Unfortunately we couldn't have both of these impls normally, because they'd overlap. This is where private specialization can be used to choose the right implementation internally. In this case, we use a trait called RcFromSlice that switches the implementation:

impl<T: Clone> From<&[T]> for Rc<[T]> {
    #[inline]
    fn from(v: &[T]) -> Rc<[T]> {
        <Self as RcFromSlice<T>>::from_slice(v)
    }
}

/// Specialization trait used for `From<&[T]>`.
trait RcFromSlice<T> {
    fn from_slice(slice: &[T]) -> Self;
}

impl<T: Clone> RcFromSlice<T> for Rc<[T]> {
    #[inline]
    default fn from_slice(v: &[T]) -> Self {
        unsafe { Self::from_iter_exact(v.iter().cloned(), v.len()) }
    }
}

impl<T: Copy> RcFromSlice<T> for Rc<[T]> {
    #[inline]
    fn from_slice(v: &[T]) -> Self {
        unsafe { Self::copy_from_slice(v) }
    }
}

Only specialization using the min_specialization feature should be used.
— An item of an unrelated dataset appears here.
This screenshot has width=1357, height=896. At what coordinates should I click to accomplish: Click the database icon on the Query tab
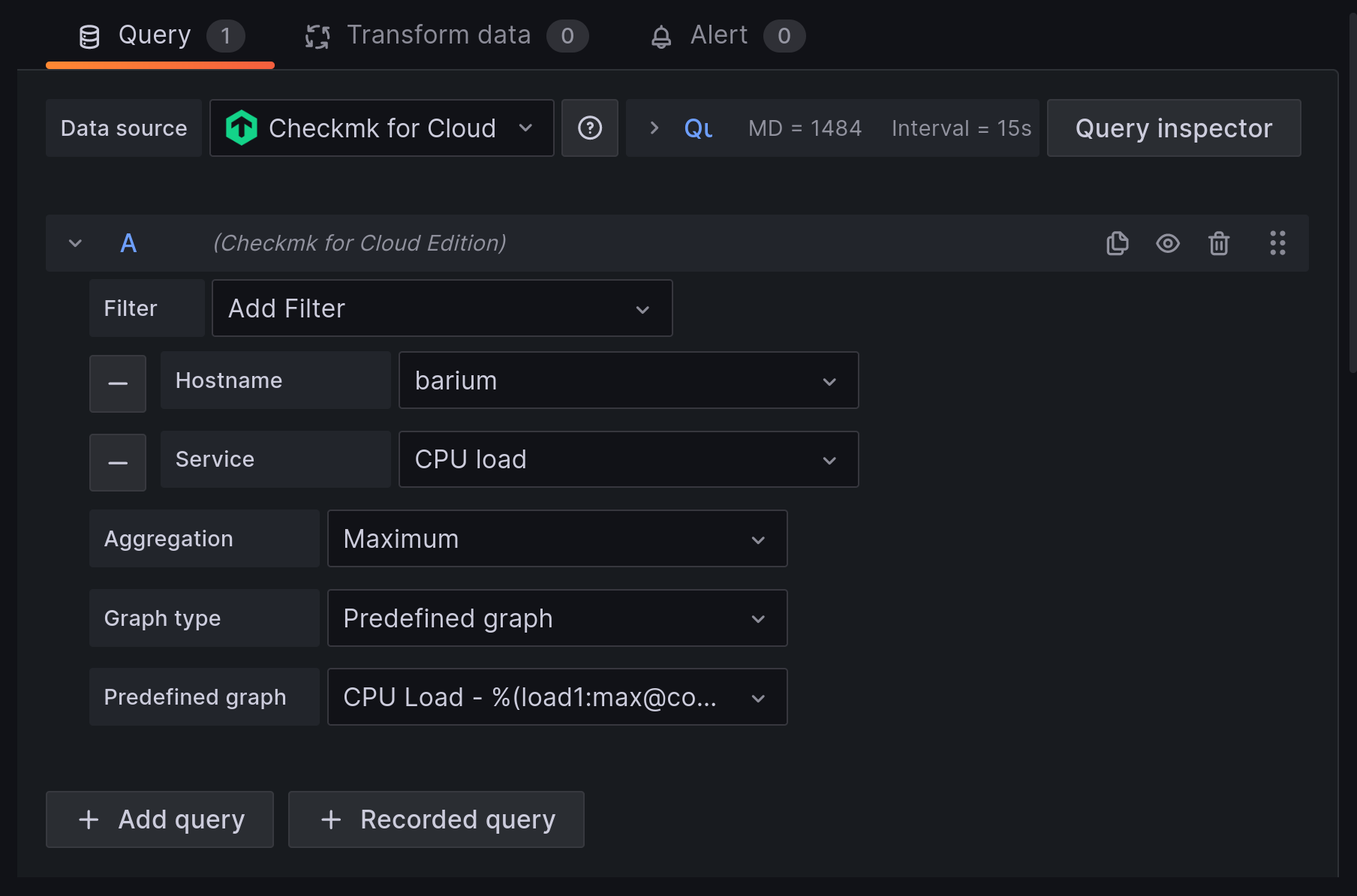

The full specialization feature is known to be unsound.

Specialization attributes

There are two unstable attributes that can be used to allow a trait bound in a specializing implementation that does not appear in the default implementation.

rustc_specialization_trait restricts the implementations of a trait to be "always applicable". Implementing traits annotated with rustc_specialization_trait is unstable, so this should not be used on any stable traits exported from the standard library. Sized is an exception, and can have this attribute because it already cannot be implemented by an impl block. Note: rustc_specialization_trait only prevents incorrect monomorphizations, it does not prevent a type from being coerced between specialized and unspecialized types which can be important when specialization must be applied consistently. See rust-lang/rust#85863 for more details.

rustc_unsafe_specialization_marker allows specializing on a trait with no associated items. The attribute is unsafe because lifetime constraints from the implementations of the trait are not considered when specializing. The following example demonstrates a limitation of rustc_unsafe_specialization_marker, the specialized implementation is used for all shared reference types, not just those with 'static lifetime. Because of this, new uses of rustc_unsafe_specialization_marker should be avoided.

#[rustc_unsafe_specialization_marker]
trait StaticRef {}

impl<T> StaticRef for &'static T {}

trait DoThing: Sized {
    fn do_thing(self);
}

impl<T> DoThing for T {
    default fn do_thing(self) {
        // slow impl
    }
}

impl<T: StaticRef> DoThing for T {
    fn do_thing(self) {
        // fast impl
    }
}

rustc_unsafe_specialization_marker exists to allow existing specializations that are based on marker traits exported from std, such as Copy, FusedIterator or Eq.